Based on the considerations on the applicability of kNN and RF methods for improved spectrum sensing presented above, let us now propose the LTE-downlink signal-presence detection algorithm. The first step of the algorithm is either the calculation of the energies of subsequent blocks of N received signal samples (forming a vector of energy values for a given data set) in a given frequency range, or hard decisions on signal presence based on these energy values (forming a vector of binary values). Then, one of the considered ML algorithms is applied, i.e., either kNN or RF. For the proper implementation of this ML algorithm stage, features calculation is necessary. Every feature is calculated for every resource block in every time slot equal to the duration of a single LTE-RB. The following features are used in our proposal:

the index of a time slot (the smallest LTE-RB dimension in the time domain),
the index of the LTE basic subcarriers set (the smallest LTE-RB dimension in the frequency domain; in LTE, consisting of 12 OFDM (Orthogonal Frequency Division Multiplexing) subcarriers),
ED hard decision—values 0 or 1, or, alternatively, the energy value—a real number,
the number of diagonal (tangential) neighboring LTE-RBs detected as busy or alternatively, the sum of energies of diagonal (tangential) neighboring LTE-RBs,
the number of adjacent neighboring LTE-RBs detected as busy or alternatively, the sum of energies of adjacent neighboring LTE-RBs.
history coefficient with forgetting factor

The use of listed features is intended for improving the ML algorithm performance by feeding it enough information about LTE-RB occupation that ML prediction applies to, and about the state of the closest neighboring LTE-RBs.
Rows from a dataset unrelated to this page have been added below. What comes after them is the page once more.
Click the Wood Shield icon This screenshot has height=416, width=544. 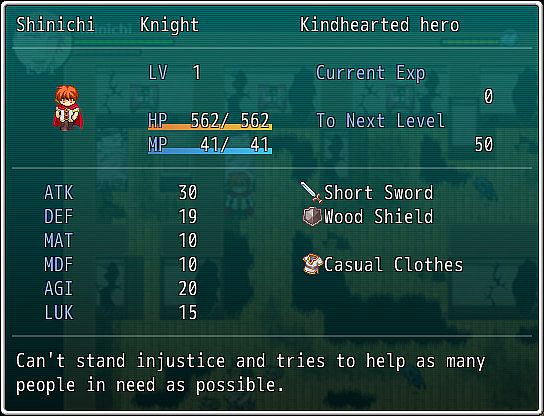pos(312,217)
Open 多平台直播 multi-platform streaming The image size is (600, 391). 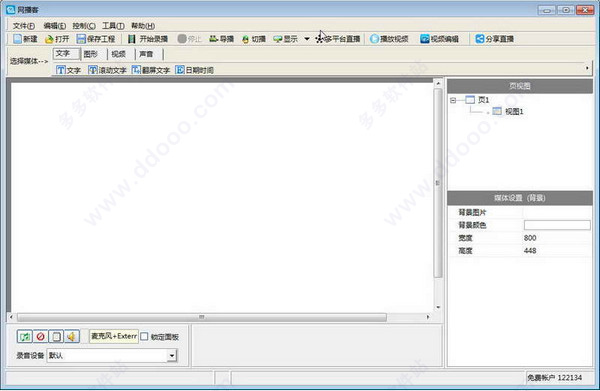coord(338,39)
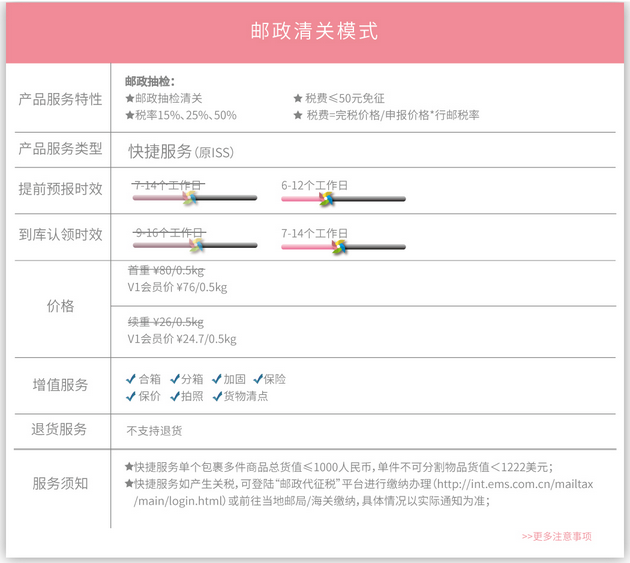Click the 增值服务 row label
Screen dimensions: 630x563
(x=60, y=385)
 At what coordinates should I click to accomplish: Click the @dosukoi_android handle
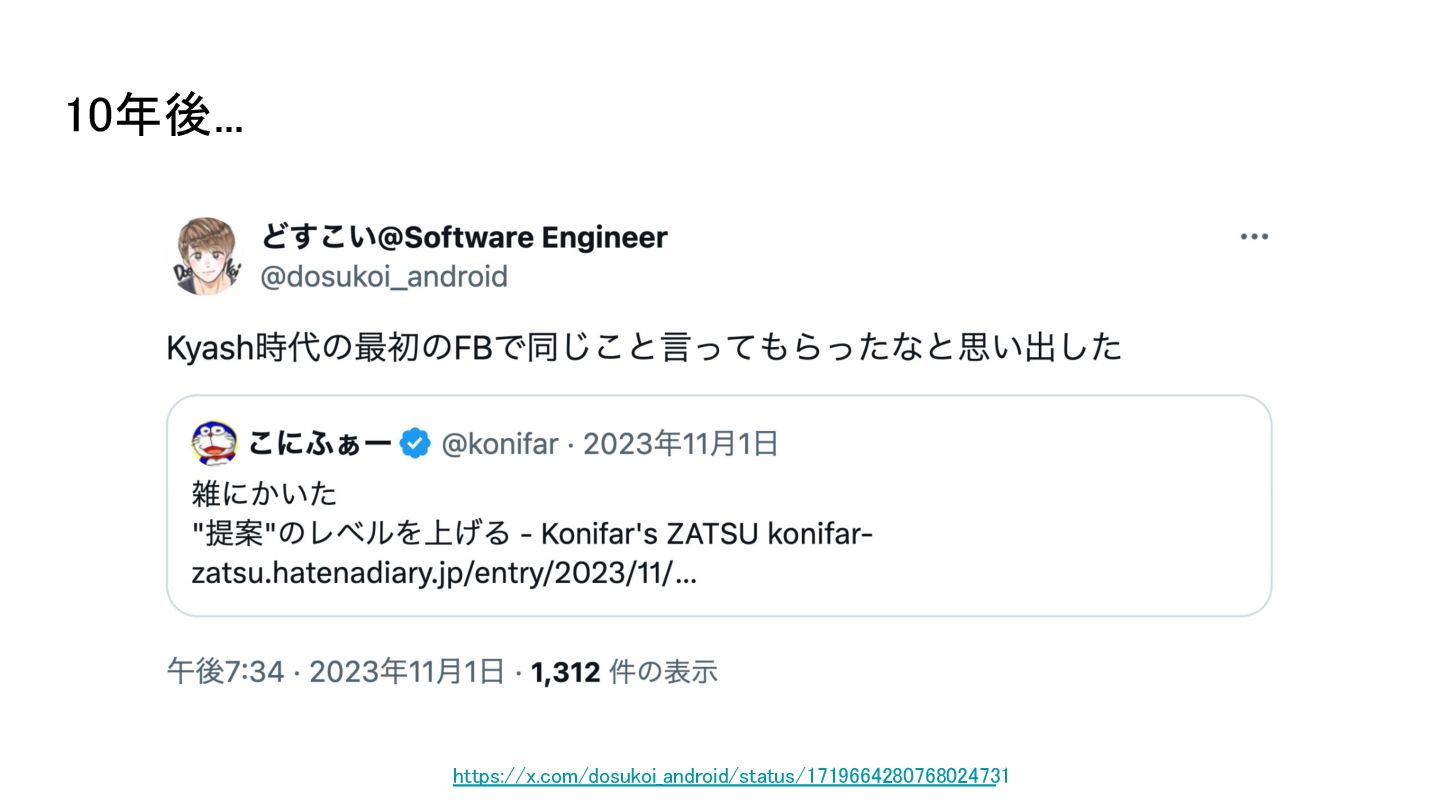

When ED hard decisions are used in the algorithm, the history coefficient with the forgetting factor is calculated as follows:

ϕ_{E D} (m, l) = E D (m, l) + α \cdot ϕ_{E D} (m - 1, l),

(6)

where

E D (m, l)

is the energy detection decision for LTE-RB for which m is a time slot index, l is the index of the LTE subcarriers set, and

α

is the forgetting factor in the range of

[0, \dots, 1]

.

In the case of using EV as inputs to the ML stage, the history coefficient is calculated as:

ϕ_{E} (m, l) = E (m, l) + α \cdot ϕ_{E} (m - 1, l),

(7)

where

E (m, l)

is the energy value for the LTE-RB of time slot m, and frequency index l.

To illustrate data-flow in the algorithm, Figure 3 is presented that shows the system model on the receiver side.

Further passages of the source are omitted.